Qualifications & Experience:
o    Bachelor’s degree in Pharmacy, Chemistry, Life Sciences, or a related field. 
o    Certified Internal Auditor (CIA) or Certified Quality Auditor (CQA), highly desired.
o    Minimum 3 years of experience in auditing within the pharmaceutical industry, with a focus on GMP compliance, regulatory affairs, or quality assurance.
o    Thorough understanding of global regulatory requirements (FDA, EMA, ICH, WHO, ISO 9001:2015 etc.) and good knowledge of industry best practices.
o    Ability to travel up to 60% of the time, as audits are performed across China.
o    Experience in a manufacturing setting is considered a strong asset.

 

Key Skills:
•    Strong knowledge of GMP, GLP, ICH, ISO 9001:2015 and other pharmaceutical industry standards.
•    Excellent analytical and problem-solving skills with attention to detail.
•    Strong communication skills for clear reporting and ability to influence and negotiate with stakeholders.
•    Familiarity with risk assessment methodologies and audit planning.
•    Proficient in audit tools, systems, and methodologies.
•    Ability to manage multiple audits and meet deadlines in a fast-paced environment.

 

SUPERVISORY RESPONSIBILITIES: N/A

 

PHYSICAL DEMANDS:

The physical demands described here are representative of those that must be met by an employee to successfully perform the essential functions of this job.  Reasonable accommodations may be made to enable individuals with disabilities to perform the essential functions.  
While performing the duties of this job, the employee is regularly required to sit; use hands to finger, handle, or feel; reach with hands and arms; and talk or hear.  The employee is occasionally required to stand, walk, and climb or balance. The employee must occasionally lift and/or move up to 10 pounds.  Specific vision abilities required by this job include close vision, distance vision, and ability to adjust focus.

 

WORK ENVIRONMENT:

The work environment characteristics described here are representative of those an employee encounters while performing the essential functions of this job.  Reasonable accommodations may be made to enable individuals with disabilities to perform the essential functions.  The noise level in the work environment is usually moderate.

The above statements are intended to describe the general nature and level of work being performed by persons assigned to this position.
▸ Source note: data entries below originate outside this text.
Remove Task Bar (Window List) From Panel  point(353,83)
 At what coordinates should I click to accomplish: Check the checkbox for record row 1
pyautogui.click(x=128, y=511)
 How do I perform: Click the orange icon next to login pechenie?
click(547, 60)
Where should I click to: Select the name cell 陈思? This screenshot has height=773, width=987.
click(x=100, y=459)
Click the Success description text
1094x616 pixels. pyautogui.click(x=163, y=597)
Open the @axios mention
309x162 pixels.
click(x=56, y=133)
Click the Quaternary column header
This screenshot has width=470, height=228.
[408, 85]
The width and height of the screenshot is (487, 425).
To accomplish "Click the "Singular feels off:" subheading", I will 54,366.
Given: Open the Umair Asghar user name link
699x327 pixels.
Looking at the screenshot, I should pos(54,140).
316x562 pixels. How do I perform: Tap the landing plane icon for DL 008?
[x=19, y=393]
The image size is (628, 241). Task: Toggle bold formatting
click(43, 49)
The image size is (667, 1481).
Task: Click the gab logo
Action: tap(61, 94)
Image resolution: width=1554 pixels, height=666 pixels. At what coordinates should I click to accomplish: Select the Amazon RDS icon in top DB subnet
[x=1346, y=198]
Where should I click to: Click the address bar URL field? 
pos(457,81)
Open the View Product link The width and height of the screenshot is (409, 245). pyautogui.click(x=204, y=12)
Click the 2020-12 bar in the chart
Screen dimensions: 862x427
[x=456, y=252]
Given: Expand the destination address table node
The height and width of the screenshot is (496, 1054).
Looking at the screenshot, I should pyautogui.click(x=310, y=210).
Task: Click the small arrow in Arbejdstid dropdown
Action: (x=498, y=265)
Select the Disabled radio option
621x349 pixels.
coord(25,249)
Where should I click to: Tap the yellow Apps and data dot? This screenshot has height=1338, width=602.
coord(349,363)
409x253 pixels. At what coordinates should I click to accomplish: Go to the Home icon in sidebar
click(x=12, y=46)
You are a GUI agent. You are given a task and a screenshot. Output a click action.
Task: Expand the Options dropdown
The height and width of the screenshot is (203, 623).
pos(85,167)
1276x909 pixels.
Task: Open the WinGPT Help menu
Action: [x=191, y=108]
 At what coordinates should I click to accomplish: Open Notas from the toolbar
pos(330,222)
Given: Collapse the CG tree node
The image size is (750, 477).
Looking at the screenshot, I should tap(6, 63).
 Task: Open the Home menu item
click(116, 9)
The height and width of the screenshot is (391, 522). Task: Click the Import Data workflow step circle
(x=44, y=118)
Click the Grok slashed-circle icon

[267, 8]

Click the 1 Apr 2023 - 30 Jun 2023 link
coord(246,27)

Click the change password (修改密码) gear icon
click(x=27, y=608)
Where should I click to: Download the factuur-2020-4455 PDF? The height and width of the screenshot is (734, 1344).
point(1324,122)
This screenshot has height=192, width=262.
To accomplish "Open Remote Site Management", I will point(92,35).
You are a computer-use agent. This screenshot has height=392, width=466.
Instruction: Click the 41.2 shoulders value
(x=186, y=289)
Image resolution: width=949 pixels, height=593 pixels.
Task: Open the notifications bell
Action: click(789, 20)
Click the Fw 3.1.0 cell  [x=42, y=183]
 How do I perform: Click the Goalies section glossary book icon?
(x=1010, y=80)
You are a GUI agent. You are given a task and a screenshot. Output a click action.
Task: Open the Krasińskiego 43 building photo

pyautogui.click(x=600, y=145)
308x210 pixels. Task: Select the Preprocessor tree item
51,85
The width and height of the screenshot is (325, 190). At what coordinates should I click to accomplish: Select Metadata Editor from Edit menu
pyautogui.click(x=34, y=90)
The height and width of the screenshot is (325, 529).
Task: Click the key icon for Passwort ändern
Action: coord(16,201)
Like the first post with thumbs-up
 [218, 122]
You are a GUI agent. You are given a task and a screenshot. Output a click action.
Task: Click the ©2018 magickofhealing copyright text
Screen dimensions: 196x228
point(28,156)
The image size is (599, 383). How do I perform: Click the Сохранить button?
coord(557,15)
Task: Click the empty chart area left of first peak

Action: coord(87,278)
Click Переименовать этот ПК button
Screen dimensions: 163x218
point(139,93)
They are not intended to be an exhaustive list of all associated tasks and responsibilities.
 

Actylis is an Equal Opportunity Employer. Actylis does not discriminate on the basis of race, religion, color, sex, gender identity or expression, sexual orientation, age, non-disqualifying physical or mental disability, national origin, veteran status or any other basis covered by appropriate law. All employment is decided based on qualifications, merit, and business need.